No. 872. Delivered by C. H. Spurgeon on Sunday Morning, May 23rd, 1869 at the Metropolitan Tabernacle, Newington.
“Being confident of this very thing, that he who has begun a good work in you will carry it on to completion until the day of Jesus Christ.”—Philippians 1:6
The dangers which attend the spiritual life are of the most appalling character. The life of a Christian is a series of miracles. See a spark living in mid ocean, see a stone hanging in the air, see health blooming in a leper colony, and the snow-white swan among rivers of filth, and you behold an image of the Christian life. The new nature is kept alive between the jaws of death, preserved by the power of God from instant destruction; by no power less than divine could its existence be continued.

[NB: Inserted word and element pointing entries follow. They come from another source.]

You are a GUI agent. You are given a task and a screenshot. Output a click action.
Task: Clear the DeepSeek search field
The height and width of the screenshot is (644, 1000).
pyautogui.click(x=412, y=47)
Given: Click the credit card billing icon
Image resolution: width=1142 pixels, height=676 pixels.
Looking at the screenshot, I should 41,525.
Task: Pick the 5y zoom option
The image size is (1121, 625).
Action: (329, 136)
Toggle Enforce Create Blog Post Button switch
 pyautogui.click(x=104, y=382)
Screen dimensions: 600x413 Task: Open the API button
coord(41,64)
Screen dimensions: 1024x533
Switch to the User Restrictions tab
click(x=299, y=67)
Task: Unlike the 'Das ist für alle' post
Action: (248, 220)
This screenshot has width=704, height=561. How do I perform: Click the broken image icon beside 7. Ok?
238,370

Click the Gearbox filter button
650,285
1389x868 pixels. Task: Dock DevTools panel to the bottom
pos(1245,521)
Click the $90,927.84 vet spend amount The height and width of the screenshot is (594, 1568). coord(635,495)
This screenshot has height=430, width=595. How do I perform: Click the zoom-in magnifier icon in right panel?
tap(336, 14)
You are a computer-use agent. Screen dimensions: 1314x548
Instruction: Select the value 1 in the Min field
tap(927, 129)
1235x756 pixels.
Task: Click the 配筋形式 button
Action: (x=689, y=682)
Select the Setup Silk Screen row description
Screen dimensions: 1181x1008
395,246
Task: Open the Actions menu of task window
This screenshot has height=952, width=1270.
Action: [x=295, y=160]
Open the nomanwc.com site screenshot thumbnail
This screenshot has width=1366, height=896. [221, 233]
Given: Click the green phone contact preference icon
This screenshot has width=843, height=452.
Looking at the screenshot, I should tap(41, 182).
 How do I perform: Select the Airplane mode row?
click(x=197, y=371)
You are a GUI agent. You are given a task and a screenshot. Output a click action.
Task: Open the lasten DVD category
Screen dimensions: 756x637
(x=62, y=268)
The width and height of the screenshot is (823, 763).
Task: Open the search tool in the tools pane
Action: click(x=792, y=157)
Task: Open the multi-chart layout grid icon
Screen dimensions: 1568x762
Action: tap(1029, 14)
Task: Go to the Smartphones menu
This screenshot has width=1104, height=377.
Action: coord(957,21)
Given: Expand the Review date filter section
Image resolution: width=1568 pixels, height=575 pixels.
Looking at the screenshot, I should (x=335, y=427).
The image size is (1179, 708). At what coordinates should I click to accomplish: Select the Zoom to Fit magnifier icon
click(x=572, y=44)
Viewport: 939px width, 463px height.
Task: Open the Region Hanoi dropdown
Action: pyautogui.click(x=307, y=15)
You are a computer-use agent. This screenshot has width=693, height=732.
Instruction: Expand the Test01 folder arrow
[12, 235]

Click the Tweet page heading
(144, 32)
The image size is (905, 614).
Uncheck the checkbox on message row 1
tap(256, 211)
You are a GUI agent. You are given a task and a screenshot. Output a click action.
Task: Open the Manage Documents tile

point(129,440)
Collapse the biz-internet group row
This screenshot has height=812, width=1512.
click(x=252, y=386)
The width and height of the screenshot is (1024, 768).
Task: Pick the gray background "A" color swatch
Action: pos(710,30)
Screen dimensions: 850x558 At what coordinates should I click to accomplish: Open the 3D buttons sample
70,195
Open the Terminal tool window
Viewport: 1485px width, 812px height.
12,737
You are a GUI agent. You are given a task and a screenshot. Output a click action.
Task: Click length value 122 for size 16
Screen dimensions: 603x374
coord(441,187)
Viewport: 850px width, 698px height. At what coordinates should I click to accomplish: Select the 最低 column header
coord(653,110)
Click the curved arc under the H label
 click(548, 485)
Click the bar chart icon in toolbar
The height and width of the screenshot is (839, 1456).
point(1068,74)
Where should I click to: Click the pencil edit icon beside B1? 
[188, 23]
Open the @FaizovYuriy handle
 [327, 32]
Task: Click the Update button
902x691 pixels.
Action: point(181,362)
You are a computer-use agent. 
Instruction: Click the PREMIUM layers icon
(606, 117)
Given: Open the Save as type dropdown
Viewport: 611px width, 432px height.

When the instructed Christian sees his surroundings, he finds himself to be like a defenseless dove flying to her nest, while against her tens of thousands of arrows are leveled. The Christian life is like that dove’s anxious flight, as it threads its way between the death-bearing shafts of the enemy, and by constant miracle escapes unhurt. The enlightened Christian sees himself to be like a traveler, standing on the narrow summit of a lofty ridge; on the right hand and on the left are gulfs unfathomable, yawning for his destruction; if it were not that by divine grace his feet are made like hinds’ feet, so that he is able to stand upon his high places, he would long before this have fallen to his eternal destruction.